Since COVID-19, they have been undertaking meetings via video link or telephone. Like many other organisations, they are now considering how they will operate as the country moves out of lockdown but in consideration of the ongoing pandemic.

The protocol explains that CAFCASS will be using both remote video technology and in-person visits to speak with children. The guidance says that the judgement about whether in-person or remote work is in the best interest of the child will be made by the Family Court Adviser, who will make sure that the rationale is understood by the child and their family or carer. ​

CAFCASS represents children in family court cases in England. They independently advise the family courts about what is safe for children, and in their best interests. They are required to put the children’s needs, wishes and feelings first, making sure that children’s voices are heard at the heart of the family court setting. They are independent of the courts, social services, education and health authorities and all similar agencies.

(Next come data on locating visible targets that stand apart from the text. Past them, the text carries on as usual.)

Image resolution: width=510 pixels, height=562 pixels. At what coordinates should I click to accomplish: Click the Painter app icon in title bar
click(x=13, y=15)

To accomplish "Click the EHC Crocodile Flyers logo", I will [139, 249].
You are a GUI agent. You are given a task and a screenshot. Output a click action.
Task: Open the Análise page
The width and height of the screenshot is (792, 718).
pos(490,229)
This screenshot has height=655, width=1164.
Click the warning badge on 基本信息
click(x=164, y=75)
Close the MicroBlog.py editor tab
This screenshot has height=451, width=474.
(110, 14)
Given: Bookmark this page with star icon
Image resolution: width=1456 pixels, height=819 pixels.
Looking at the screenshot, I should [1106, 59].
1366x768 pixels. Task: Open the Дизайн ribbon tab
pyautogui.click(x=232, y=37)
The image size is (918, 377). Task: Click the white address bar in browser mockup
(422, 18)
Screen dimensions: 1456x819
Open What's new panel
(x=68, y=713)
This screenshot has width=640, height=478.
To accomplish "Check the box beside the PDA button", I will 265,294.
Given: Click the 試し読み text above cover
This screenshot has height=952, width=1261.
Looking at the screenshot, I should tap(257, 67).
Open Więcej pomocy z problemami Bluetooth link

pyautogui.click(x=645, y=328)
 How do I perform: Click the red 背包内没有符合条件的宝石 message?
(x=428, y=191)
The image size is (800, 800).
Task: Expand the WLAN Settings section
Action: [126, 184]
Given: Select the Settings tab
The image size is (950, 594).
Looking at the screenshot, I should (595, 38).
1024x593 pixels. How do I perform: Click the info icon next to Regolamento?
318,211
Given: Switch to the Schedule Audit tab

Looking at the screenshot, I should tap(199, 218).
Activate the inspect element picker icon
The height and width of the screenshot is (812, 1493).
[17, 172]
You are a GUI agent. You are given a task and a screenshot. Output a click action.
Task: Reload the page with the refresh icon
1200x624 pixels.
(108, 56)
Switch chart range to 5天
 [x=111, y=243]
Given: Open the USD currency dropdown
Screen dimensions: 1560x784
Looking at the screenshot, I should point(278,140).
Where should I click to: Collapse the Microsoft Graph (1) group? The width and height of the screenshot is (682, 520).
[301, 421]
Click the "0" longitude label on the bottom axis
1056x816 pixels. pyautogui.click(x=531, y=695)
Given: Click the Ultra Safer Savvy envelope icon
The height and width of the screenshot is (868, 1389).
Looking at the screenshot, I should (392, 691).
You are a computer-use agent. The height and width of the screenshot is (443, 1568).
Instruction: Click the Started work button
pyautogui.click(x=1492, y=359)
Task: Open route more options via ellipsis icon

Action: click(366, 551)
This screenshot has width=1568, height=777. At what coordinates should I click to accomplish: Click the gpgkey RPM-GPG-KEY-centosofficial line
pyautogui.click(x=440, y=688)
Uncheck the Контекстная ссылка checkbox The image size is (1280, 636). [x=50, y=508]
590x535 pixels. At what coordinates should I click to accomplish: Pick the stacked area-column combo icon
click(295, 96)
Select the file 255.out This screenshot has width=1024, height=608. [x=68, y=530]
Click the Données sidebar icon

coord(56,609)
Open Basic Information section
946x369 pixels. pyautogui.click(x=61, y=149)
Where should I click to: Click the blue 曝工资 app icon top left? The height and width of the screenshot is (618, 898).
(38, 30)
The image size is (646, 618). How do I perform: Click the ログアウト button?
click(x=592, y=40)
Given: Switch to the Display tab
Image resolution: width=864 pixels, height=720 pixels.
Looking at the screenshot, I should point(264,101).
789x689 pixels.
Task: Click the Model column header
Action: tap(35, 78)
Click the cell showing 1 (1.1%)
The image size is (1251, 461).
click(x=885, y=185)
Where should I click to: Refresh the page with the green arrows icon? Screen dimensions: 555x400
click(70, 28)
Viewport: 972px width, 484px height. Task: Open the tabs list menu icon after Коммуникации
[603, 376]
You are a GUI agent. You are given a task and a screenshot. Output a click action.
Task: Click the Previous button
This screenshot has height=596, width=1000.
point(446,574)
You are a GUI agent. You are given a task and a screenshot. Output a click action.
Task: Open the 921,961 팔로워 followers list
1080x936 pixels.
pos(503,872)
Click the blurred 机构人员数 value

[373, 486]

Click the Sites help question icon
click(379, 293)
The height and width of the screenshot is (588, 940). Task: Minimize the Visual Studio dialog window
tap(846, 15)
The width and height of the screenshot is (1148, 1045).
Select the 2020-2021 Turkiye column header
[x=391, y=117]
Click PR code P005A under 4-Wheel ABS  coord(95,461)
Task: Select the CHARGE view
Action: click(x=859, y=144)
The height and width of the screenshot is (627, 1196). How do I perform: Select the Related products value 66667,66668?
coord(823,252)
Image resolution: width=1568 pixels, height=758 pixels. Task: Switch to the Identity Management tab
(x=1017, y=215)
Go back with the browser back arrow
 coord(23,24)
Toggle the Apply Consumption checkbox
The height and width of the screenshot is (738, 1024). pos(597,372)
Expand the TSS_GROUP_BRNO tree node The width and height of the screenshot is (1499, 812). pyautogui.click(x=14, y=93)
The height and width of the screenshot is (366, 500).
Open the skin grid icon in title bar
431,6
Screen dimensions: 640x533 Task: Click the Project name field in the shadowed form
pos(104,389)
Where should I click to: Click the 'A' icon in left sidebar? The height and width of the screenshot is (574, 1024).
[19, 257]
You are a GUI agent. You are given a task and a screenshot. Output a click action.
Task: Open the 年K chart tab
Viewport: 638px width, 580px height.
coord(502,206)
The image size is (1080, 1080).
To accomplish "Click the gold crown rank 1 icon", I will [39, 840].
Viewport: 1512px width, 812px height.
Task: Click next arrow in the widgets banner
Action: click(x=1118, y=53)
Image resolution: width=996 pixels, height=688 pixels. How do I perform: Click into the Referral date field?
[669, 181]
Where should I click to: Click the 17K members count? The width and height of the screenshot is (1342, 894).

Their involvement comes at a very early stage in Private Law children proceedings (e.g – child arrangements, residence or contact issues). Before the first hearing CAFCASS will communicate with the parties to inform the contents of a safeguarding letter. The CAFCASS officer will obtain confirmation of whether any of the parties have criminal records and are known to social services. They will conduct a telephone interview with all the parties, report back and make recommendations. Their initial letter is usually 2-3 pages.  As a result of those enquiries, CAFCASS could recommend that the Court directs a fuller welfare report. Alternatively, if the family is known to social services, they may be asked to provide a report. They will not usually need to meet the parties or the children initially but will probably need to do so if a full (section 7) report is directed. If a fuller report is requested, detailed enquiries will be made of the schools and they will likely interview family members and may watch interaction between the child and parents.

CAFCASS offices will be re-opening from 27 July 2020 so that family court advisers can safely meet with children to understand their needs, wishes and feelings and to enable them to make recommendations to the family court.